» **What is needed**
Rewrite the records below, substituting "interface agent" for every "GUI agent" and leaving everything else unchanged.

» **Listed records**
★ ★ ★ ★ ★ ★ ★
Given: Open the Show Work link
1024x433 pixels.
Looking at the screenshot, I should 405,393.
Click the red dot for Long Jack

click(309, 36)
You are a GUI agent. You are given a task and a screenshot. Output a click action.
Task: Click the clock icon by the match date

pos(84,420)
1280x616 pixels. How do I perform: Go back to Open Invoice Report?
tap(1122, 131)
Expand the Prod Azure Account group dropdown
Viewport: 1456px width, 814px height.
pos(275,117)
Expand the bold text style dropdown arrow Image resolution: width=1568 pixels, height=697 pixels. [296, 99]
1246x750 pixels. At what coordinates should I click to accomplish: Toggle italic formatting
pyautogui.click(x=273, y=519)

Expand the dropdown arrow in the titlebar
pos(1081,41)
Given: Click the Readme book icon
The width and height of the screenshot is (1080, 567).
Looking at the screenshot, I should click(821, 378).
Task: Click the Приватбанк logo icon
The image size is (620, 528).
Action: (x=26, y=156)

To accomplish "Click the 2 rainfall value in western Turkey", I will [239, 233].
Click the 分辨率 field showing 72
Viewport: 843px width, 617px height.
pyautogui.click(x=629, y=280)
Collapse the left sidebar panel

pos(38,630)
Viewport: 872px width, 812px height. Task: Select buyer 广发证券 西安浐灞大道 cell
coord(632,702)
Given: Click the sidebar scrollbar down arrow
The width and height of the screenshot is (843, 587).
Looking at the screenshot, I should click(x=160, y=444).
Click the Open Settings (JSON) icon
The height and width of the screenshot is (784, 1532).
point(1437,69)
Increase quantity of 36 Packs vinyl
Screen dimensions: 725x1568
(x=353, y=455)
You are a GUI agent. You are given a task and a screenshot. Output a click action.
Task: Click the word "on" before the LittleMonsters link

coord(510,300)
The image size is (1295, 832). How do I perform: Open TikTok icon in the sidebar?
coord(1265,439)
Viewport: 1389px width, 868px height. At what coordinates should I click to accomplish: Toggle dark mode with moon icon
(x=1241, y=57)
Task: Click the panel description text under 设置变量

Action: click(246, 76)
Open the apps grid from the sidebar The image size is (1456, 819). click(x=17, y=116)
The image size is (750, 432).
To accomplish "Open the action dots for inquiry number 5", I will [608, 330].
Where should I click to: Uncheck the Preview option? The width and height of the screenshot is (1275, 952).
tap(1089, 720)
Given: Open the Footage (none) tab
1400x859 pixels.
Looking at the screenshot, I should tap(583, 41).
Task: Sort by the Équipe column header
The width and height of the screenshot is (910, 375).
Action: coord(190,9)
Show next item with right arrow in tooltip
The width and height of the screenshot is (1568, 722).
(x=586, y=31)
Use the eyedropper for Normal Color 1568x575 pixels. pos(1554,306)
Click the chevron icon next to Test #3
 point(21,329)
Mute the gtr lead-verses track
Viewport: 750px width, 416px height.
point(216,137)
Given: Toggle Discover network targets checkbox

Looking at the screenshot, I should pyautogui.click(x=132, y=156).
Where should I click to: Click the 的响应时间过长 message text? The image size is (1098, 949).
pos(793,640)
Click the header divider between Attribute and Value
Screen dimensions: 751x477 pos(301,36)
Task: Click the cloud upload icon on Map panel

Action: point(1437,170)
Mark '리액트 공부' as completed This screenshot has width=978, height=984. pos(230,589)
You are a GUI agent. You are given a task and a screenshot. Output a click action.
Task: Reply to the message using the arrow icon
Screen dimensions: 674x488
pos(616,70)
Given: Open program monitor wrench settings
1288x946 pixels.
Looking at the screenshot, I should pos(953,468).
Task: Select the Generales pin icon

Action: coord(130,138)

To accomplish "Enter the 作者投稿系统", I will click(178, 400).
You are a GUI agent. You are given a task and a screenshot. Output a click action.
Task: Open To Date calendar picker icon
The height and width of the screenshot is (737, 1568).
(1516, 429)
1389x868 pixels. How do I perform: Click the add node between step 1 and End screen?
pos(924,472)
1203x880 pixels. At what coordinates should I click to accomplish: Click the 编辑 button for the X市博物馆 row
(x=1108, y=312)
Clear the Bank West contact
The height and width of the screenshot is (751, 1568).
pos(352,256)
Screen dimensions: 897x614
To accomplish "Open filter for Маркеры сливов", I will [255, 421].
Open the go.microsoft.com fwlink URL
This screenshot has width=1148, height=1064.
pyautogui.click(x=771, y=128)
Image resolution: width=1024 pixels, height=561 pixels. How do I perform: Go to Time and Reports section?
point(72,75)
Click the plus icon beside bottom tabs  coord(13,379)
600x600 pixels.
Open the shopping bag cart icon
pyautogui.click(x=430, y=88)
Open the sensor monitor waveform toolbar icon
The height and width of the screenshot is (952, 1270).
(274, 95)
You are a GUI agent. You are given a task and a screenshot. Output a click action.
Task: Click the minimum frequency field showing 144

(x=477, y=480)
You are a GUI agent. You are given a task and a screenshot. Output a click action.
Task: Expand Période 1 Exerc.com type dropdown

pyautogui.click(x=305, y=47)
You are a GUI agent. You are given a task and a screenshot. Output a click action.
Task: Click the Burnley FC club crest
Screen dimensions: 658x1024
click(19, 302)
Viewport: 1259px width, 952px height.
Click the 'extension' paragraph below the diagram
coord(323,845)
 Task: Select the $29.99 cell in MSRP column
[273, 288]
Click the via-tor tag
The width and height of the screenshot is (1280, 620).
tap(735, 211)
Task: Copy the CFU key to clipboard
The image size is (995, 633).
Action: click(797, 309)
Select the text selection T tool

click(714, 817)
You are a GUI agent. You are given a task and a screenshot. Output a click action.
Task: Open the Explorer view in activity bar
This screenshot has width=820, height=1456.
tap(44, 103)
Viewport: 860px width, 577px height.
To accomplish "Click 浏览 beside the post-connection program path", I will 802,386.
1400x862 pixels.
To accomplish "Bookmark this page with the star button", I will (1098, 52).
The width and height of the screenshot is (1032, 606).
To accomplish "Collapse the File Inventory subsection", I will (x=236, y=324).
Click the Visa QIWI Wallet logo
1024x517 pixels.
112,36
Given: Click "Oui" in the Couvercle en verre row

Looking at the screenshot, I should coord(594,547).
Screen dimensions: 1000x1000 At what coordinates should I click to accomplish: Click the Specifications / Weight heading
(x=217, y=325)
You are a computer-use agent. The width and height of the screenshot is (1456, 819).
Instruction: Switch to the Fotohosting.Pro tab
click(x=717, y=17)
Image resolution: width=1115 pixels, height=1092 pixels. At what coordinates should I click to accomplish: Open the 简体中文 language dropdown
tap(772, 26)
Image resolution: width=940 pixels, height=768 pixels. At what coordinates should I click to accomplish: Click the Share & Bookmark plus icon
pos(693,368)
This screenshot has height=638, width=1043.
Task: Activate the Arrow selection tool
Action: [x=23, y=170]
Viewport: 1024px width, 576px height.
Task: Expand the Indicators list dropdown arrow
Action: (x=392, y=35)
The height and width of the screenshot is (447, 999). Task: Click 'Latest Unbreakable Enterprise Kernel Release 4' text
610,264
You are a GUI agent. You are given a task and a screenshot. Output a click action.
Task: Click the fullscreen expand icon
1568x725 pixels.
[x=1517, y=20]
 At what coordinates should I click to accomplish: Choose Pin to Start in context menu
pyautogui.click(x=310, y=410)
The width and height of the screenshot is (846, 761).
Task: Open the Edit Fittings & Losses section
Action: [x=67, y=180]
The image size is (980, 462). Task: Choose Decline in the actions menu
★ ★ ★ ★ ★ ★ ★
» **Response to the task**
Given: Open the Show Work link
1024x433 pixels.
Looking at the screenshot, I should 405,393.
Click the red dot for Long Jack

click(309, 36)
You are a interface agent. You are given a task and a screenshot. Output a click action.
Task: Click the clock icon by the match date

pos(84,420)
1280x616 pixels. How do I perform: Go back to Open Invoice Report?
tap(1122, 131)
Expand the Prod Azure Account group dropdown
Viewport: 1456px width, 814px height.
pos(275,117)
Expand the bold text style dropdown arrow Image resolution: width=1568 pixels, height=697 pixels. [296, 99]
1246x750 pixels. At what coordinates should I click to accomplish: Toggle italic formatting
pyautogui.click(x=273, y=519)

Expand the dropdown arrow in the titlebar
pos(1081,41)
Given: Click the Readme book icon
The width and height of the screenshot is (1080, 567).
Looking at the screenshot, I should click(821, 378).
Task: Click the Приватбанк logo icon
The image size is (620, 528).
Action: (x=26, y=156)

To accomplish "Click the 2 rainfall value in western Turkey", I will [239, 233].
Click the 分辨率 field showing 72
Viewport: 843px width, 617px height.
pyautogui.click(x=629, y=280)
Collapse the left sidebar panel

pos(38,630)
Viewport: 872px width, 812px height. Task: Select buyer 广发证券 西安浐灞大道 cell
coord(632,702)
Given: Click the sidebar scrollbar down arrow
The width and height of the screenshot is (843, 587).
Looking at the screenshot, I should click(x=160, y=444).
Click the Open Settings (JSON) icon
The height and width of the screenshot is (784, 1532).
point(1437,69)
Increase quantity of 36 Packs vinyl
Screen dimensions: 725x1568
(x=353, y=455)
You are a interface agent. You are given a task and a screenshot. Output a click action.
Task: Click the word "on" before the LittleMonsters link

coord(510,300)
The image size is (1295, 832). How do I perform: Open TikTok icon in the sidebar?
coord(1265,439)
Viewport: 1389px width, 868px height. At what coordinates should I click to accomplish: Toggle dark mode with moon icon
(x=1241, y=57)
Task: Click the panel description text under 设置变量

Action: click(246, 76)
Open the apps grid from the sidebar The image size is (1456, 819). click(x=17, y=116)
The image size is (750, 432).
To accomplish "Open the action dots for inquiry number 5", I will [608, 330].
Where should I click to: Uncheck the Preview option? The width and height of the screenshot is (1275, 952).
tap(1089, 720)
Given: Open the Footage (none) tab
1400x859 pixels.
Looking at the screenshot, I should tap(583, 41).
Task: Sort by the Équipe column header
The width and height of the screenshot is (910, 375).
Action: coord(190,9)
Show next item with right arrow in tooltip
The width and height of the screenshot is (1568, 722).
(x=586, y=31)
Use the eyedropper for Normal Color 1568x575 pixels. pos(1554,306)
Click the chevron icon next to Test #3
 point(21,329)
Mute the gtr lead-verses track
Viewport: 750px width, 416px height.
point(216,137)
Given: Toggle Discover network targets checkbox

Looking at the screenshot, I should pyautogui.click(x=132, y=156).
Where should I click to: Click the 的响应时间过长 message text? The image size is (1098, 949).
pos(793,640)
Click the header divider between Attribute and Value
Screen dimensions: 751x477 pos(301,36)
Task: Click the cloud upload icon on Map panel

Action: point(1437,170)
Mark '리액트 공부' as completed This screenshot has width=978, height=984. pos(230,589)
You are a interface agent. You are given a task and a screenshot. Output a click action.
Task: Reply to the message using the arrow icon
Screen dimensions: 674x488
pos(616,70)
Given: Open program monitor wrench settings
1288x946 pixels.
Looking at the screenshot, I should pos(953,468).
Task: Select the Generales pin icon

Action: coord(130,138)

To accomplish "Enter the 作者投稿系统", I will click(178, 400).
You are a interface agent. You are given a task and a screenshot. Output a click action.
Task: Open To Date calendar picker icon
The height and width of the screenshot is (737, 1568).
(1516, 429)
1389x868 pixels. How do I perform: Click the add node between step 1 and End screen?
pos(924,472)
1203x880 pixels. At what coordinates should I click to accomplish: Click the 编辑 button for the X市博物馆 row
(x=1108, y=312)
Clear the Bank West contact
The height and width of the screenshot is (751, 1568).
pos(352,256)
Screen dimensions: 897x614
To accomplish "Open filter for Маркеры сливов", I will [255, 421].
Open the go.microsoft.com fwlink URL
This screenshot has width=1148, height=1064.
pyautogui.click(x=771, y=128)
Image resolution: width=1024 pixels, height=561 pixels. How do I perform: Go to Time and Reports section?
point(72,75)
Click the plus icon beside bottom tabs  coord(13,379)
600x600 pixels.
Open the shopping bag cart icon
pyautogui.click(x=430, y=88)
Open the sensor monitor waveform toolbar icon
The height and width of the screenshot is (952, 1270).
(274, 95)
You are a interface agent. You are given a task and a screenshot. Output a click action.
Task: Click the minimum frequency field showing 144

(x=477, y=480)
You are a interface agent. You are given a task and a screenshot. Output a click action.
Task: Expand Période 1 Exerc.com type dropdown

pyautogui.click(x=305, y=47)
You are a interface agent. You are given a task and a screenshot. Output a click action.
Task: Click the Burnley FC club crest
Screen dimensions: 658x1024
click(19, 302)
Viewport: 1259px width, 952px height.
Click the 'extension' paragraph below the diagram
coord(323,845)
 Task: Select the $29.99 cell in MSRP column
[273, 288]
Click the via-tor tag
The width and height of the screenshot is (1280, 620).
tap(735, 211)
Task: Copy the CFU key to clipboard
The image size is (995, 633).
Action: click(797, 309)
Select the text selection T tool

click(714, 817)
You are a interface agent. You are given a task and a screenshot. Output a click action.
Task: Open the Explorer view in activity bar
This screenshot has width=820, height=1456.
tap(44, 103)
Viewport: 860px width, 577px height.
To accomplish "Click 浏览 beside the post-connection program path", I will 802,386.
1400x862 pixels.
To accomplish "Bookmark this page with the star button", I will (1098, 52).
The width and height of the screenshot is (1032, 606).
To accomplish "Collapse the File Inventory subsection", I will (x=236, y=324).
Click the Visa QIWI Wallet logo
1024x517 pixels.
112,36
Given: Click "Oui" in the Couvercle en verre row

Looking at the screenshot, I should coord(594,547).
Screen dimensions: 1000x1000 At what coordinates should I click to accomplish: Click the Specifications / Weight heading
(x=217, y=325)
You are a computer-use agent. The width and height of the screenshot is (1456, 819).
Instruction: Switch to the Fotohosting.Pro tab
click(x=717, y=17)
Image resolution: width=1115 pixels, height=1092 pixels. At what coordinates should I click to accomplish: Open the 简体中文 language dropdown
tap(772, 26)
Image resolution: width=940 pixels, height=768 pixels. At what coordinates should I click to accomplish: Click the Share & Bookmark plus icon
pos(693,368)
This screenshot has height=638, width=1043.
Task: Activate the Arrow selection tool
Action: [x=23, y=170]
Viewport: 1024px width, 576px height.
Task: Expand the Indicators list dropdown arrow
Action: (x=392, y=35)
The height and width of the screenshot is (447, 999). Task: Click 'Latest Unbreakable Enterprise Kernel Release 4' text
610,264
You are a interface agent. You are given a task and a screenshot. Output a click action.
Task: Click the fullscreen expand icon
1568x725 pixels.
[x=1517, y=20]
 At what coordinates should I click to accomplish: Choose Pin to Start in context menu
pyautogui.click(x=310, y=410)
The width and height of the screenshot is (846, 761).
Task: Open the Edit Fittings & Losses section
Action: [x=67, y=180]
The image size is (980, 462). Task: Choose Decline in the actions menu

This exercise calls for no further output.